Oliver made no attempt to break away. His eyes, which always looked too long, too deep, never left Algernon's. And it was Algernon, finally, who wilted, who released Deanna first. Slowly Oliver uncurled his fingers from around the wizard's forearm.
Algernon stepped back away from him. Subdued, he glanced at Deanna, too fast for her to avoid his eyes, but the unnatural glint was gone. "Who are you?" he asked, sounding shaken. "That's worked on every person..."
Deanna, looking at him sidelong, saw it hit him.
"What are you?"
Nothing flickered across Oliver's bland face. Deanna felt a chill spread up her own back. For a moment she could see nothing that was human in Oliver's expression.

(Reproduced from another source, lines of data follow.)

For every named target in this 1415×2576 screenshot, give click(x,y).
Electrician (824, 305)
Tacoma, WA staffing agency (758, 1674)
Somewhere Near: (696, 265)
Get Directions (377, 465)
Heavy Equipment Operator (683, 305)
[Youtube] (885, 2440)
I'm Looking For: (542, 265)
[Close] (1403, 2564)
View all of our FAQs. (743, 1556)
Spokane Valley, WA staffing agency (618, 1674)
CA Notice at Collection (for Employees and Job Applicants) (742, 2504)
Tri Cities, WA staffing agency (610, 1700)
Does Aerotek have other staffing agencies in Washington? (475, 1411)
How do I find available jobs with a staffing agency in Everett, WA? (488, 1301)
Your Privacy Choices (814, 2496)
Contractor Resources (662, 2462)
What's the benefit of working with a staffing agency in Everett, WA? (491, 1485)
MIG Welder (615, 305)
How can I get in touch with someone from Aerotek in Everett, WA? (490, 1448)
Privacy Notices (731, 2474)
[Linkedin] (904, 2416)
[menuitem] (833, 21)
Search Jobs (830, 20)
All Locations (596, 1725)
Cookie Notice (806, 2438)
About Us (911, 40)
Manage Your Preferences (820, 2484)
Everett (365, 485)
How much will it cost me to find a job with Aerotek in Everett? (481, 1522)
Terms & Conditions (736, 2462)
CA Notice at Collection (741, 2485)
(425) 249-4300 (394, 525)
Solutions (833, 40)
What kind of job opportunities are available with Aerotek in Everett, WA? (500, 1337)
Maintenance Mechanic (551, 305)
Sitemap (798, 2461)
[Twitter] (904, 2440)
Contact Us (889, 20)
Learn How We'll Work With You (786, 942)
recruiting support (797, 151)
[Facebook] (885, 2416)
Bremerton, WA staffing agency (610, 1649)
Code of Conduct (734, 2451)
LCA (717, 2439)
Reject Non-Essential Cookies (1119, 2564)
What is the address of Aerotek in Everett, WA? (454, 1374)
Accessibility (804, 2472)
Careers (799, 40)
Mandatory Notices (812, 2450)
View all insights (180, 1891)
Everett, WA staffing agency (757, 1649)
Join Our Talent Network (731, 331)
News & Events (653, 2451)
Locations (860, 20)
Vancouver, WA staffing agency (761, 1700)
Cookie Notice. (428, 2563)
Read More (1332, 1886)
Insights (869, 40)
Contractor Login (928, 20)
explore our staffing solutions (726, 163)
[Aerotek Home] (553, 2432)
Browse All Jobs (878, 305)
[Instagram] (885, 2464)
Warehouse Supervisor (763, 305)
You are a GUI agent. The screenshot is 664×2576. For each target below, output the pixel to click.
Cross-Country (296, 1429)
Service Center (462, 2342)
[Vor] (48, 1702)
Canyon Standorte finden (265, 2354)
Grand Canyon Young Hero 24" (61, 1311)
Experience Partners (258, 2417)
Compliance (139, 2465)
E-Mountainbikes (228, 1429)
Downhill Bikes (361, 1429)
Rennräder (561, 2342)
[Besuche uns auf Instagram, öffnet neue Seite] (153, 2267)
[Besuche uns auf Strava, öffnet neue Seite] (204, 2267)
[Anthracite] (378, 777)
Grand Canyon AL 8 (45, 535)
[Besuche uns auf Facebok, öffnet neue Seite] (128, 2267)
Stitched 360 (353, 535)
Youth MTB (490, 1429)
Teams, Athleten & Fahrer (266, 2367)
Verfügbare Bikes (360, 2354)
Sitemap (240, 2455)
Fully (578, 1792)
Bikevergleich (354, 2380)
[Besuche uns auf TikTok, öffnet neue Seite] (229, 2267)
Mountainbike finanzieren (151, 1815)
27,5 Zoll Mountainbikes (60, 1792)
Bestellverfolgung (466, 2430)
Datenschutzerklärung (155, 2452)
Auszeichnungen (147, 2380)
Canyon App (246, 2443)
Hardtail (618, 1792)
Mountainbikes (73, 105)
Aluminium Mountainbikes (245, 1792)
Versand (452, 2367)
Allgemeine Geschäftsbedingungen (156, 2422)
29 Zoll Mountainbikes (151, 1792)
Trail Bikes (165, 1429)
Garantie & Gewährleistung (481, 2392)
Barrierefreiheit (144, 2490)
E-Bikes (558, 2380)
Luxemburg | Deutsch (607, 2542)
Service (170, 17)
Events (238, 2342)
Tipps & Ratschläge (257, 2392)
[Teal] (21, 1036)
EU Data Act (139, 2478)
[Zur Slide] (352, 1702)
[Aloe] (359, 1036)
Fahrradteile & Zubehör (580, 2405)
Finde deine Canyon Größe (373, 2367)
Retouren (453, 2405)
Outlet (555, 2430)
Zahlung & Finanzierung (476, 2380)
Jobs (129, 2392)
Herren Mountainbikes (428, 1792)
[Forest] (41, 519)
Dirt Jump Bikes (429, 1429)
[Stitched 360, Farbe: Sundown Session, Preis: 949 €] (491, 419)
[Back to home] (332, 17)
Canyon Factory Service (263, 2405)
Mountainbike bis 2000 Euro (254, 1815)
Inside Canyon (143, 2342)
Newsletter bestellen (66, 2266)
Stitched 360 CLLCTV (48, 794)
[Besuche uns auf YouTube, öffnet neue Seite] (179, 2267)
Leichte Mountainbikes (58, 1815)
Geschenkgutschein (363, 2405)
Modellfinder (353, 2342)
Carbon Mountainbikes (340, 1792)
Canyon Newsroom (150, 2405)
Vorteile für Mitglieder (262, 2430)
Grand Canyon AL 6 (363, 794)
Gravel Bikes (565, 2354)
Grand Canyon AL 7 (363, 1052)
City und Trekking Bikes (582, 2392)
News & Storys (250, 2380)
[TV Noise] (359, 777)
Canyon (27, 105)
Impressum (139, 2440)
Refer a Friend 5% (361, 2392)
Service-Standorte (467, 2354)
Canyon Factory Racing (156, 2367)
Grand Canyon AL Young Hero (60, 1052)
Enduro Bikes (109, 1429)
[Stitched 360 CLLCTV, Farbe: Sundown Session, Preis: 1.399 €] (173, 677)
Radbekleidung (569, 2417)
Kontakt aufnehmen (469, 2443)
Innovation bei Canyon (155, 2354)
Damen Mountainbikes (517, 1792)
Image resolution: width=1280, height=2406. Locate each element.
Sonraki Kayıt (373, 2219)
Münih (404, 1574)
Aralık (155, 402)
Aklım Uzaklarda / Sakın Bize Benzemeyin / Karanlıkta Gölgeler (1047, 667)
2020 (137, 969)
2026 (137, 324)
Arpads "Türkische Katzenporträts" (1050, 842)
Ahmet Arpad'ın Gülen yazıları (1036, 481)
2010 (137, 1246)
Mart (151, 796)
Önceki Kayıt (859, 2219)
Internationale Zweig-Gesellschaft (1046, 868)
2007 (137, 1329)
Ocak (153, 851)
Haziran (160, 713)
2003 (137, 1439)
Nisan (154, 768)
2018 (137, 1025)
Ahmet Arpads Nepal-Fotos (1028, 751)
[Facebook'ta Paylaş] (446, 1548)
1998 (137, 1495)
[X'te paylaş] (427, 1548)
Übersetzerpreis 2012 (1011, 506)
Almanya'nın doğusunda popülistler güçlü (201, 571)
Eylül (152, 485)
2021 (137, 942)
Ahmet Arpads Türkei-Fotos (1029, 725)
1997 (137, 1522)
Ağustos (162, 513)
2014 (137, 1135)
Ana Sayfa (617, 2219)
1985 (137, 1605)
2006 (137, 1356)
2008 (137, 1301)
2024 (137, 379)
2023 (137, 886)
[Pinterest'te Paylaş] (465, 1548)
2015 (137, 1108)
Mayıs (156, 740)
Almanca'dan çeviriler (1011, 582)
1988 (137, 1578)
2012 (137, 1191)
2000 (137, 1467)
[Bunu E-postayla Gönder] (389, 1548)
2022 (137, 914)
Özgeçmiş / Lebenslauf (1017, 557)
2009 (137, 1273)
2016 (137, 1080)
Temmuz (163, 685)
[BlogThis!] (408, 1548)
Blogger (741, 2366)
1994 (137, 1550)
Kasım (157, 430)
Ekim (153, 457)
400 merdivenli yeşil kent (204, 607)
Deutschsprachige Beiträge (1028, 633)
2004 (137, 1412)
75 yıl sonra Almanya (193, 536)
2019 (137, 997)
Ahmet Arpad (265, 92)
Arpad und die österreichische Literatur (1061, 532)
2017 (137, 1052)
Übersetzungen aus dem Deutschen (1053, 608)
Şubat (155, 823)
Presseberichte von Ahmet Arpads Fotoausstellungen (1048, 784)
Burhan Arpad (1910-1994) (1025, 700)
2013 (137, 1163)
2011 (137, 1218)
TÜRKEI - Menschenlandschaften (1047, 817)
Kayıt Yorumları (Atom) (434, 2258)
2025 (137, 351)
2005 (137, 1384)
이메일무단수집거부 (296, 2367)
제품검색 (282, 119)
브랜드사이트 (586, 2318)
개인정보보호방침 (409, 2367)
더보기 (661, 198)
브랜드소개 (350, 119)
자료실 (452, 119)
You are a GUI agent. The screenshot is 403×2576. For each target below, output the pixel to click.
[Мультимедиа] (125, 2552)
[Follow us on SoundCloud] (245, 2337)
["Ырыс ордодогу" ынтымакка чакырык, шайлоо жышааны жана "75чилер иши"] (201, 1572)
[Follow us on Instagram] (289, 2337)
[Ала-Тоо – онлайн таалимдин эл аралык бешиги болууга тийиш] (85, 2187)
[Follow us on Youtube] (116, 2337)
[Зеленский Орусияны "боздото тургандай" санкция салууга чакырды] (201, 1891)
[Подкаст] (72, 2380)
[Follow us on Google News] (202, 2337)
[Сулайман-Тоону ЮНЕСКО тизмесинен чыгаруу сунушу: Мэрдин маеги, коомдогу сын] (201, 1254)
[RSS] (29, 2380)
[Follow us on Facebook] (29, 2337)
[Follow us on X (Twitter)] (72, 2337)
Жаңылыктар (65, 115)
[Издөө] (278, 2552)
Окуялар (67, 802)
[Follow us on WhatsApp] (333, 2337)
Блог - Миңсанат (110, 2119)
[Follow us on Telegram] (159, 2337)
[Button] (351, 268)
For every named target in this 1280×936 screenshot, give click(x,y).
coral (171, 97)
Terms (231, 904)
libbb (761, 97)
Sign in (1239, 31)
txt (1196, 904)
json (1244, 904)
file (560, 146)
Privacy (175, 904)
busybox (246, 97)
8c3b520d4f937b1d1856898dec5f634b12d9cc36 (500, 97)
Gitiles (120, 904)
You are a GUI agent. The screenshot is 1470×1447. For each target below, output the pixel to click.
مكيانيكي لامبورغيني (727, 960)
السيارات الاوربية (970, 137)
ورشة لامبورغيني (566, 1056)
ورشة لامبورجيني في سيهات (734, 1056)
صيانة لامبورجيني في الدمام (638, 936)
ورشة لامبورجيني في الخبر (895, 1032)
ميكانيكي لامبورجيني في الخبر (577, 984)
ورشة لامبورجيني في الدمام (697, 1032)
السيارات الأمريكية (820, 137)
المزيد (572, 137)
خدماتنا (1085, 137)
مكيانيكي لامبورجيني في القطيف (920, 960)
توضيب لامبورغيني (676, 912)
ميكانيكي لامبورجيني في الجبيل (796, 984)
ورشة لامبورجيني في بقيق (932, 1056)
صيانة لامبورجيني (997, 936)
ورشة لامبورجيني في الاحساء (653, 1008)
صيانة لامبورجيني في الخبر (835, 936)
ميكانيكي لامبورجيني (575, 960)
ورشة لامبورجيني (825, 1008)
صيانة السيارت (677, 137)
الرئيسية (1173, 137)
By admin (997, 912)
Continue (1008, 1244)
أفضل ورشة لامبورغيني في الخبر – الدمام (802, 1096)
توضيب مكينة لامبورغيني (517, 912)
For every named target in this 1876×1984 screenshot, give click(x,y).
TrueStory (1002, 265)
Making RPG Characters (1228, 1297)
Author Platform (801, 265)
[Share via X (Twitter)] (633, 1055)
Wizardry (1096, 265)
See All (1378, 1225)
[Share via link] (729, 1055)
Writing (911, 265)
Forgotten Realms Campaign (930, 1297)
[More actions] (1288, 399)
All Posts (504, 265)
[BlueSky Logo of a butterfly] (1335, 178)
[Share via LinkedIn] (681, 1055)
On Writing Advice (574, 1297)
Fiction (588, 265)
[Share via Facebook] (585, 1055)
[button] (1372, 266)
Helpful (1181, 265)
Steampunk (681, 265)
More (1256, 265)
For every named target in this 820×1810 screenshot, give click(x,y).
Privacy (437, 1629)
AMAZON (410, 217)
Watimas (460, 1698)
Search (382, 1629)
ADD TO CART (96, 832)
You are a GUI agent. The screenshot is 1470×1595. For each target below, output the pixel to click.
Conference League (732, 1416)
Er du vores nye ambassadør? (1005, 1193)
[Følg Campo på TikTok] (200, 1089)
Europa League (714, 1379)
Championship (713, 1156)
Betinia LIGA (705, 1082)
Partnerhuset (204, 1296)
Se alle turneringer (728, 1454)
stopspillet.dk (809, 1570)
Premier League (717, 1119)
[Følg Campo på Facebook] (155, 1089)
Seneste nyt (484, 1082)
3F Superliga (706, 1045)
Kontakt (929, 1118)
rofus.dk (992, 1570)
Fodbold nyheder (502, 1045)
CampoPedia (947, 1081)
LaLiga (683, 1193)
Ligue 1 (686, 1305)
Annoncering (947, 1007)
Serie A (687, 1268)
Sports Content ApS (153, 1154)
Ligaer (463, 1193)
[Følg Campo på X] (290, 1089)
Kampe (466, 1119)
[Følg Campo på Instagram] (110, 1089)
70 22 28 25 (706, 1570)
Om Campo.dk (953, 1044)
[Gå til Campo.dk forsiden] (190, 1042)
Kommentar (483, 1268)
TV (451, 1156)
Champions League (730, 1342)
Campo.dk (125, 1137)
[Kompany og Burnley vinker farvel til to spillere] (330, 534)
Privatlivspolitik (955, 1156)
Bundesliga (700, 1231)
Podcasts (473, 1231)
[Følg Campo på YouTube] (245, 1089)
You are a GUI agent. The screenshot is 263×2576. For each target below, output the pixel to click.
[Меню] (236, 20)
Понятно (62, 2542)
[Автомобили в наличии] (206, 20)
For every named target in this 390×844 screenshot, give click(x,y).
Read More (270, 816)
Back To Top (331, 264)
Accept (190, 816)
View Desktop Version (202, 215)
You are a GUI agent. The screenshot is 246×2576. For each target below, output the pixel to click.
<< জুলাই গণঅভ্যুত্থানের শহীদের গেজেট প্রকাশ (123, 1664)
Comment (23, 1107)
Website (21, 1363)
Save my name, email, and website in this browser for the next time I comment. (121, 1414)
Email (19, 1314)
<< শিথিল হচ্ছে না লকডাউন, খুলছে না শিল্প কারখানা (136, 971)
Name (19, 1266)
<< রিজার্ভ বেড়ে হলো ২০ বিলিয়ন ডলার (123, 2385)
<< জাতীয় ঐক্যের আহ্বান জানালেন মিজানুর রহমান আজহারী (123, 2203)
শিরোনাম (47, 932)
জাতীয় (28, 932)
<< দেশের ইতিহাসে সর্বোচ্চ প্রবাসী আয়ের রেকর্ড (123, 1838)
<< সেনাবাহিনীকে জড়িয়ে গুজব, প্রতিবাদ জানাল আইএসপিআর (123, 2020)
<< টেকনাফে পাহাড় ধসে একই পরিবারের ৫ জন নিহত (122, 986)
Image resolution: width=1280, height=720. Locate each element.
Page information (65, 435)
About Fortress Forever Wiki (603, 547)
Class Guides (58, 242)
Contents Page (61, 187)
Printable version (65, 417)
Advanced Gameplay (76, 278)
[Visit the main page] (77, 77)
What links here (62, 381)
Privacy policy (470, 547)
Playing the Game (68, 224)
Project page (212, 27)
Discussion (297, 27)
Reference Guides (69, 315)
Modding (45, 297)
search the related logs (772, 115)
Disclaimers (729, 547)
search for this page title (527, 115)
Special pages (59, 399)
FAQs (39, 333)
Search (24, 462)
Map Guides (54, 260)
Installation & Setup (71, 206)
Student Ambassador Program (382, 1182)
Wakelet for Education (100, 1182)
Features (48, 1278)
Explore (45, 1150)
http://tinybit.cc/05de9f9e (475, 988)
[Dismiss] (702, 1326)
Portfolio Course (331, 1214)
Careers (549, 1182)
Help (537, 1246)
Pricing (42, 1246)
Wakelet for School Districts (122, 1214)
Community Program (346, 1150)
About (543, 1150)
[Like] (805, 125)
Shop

They stood there evaluating each other, Oliver impassively, Algernon with fury on his face, neither one ready to give an inch and both willing to stand there all day to prove it, and it was Baylen who saved the day.
"Uncle Algernon," Sir Henri's elder son called from the doorway of the stable.
Algernon turned, slowly, as though to indicate he'd keep on glaring at Oliver if pressing business didn't interfere.
Baylen, who looked as though he'd been winding himself up for another bellow, waved for the wizard to join him. "That horse with the broken leg," he shouted.
Algernon spared one more look of disdain for Oliver and Deanna, then strode away.
A horse with a broken leg. Two summers ago Deanna had read all the novels she could find about horses. She knew what was done with a horse with a broken leg, and it figured they'd call Algernon to do it.
Watching him walk toward the stable, she found herself shaking over what he had been able to do to her will. She also found herself avoiding Oliver's eyes as fastidiously as she had avoided Algernon's. Oliver wasn't human. She kept forgetting because the fair folk had done such a good job in making him look like one. What was going on in his mind? She'd never know. Algernon's spell had had no effect on him—which was good, which had saved her from ... who knows what? But it also showed that she'd never, ever be able to take things for granted. She couldn't assume she understood Oliver, couldn't try to guess how he'd react in any given situation.
Stop it,
she told herself. After all, he had just rescued her from the wizard. She forced herself to look directly at him. "Are you all right?" she asked, her voice a little squeak.
He looked at her coldly, which did nothing for her sense of unease. Cats were hunters, she recalled suddenly. Perhaps he was evaluating her weaknesses. Her unease teetered on the edge of fear.
Stop it,
she repeated to herself. Oliver wouldn't even be here except that he had tried to save her when she'd been pulled into the well.
"Why, there you are!" Lady Marguerite's voice chirped, coming up from behind them. "I've been looking all over for you."
Oliver turned, and something about the shift of muscles or the way the light fell across his cheek ... the alien quality was hidden, or gone.
Lady Marguerite climbed the garden steps into the courtyard. Despite the exuberance of her greeting, she sounded out of breath, a bit frazzled even. She was dressed in a long-sleeved gown, with gloves and a shawl and a wide-brimmed hat to protect her from the sun. She must have been wandering around the garden for some time. There were bits of twigs and leaves trailing from the hem of her gown and stuck to the scarf around her hat. Her forehead was damp and smudged. But her gaze had lit on Oliver, and her face glowed. "Well," she said, looking down to Oliver's hand on Deanna's wrist, "so how are you enjoying your stay so far? I hope you found the garden to your liking."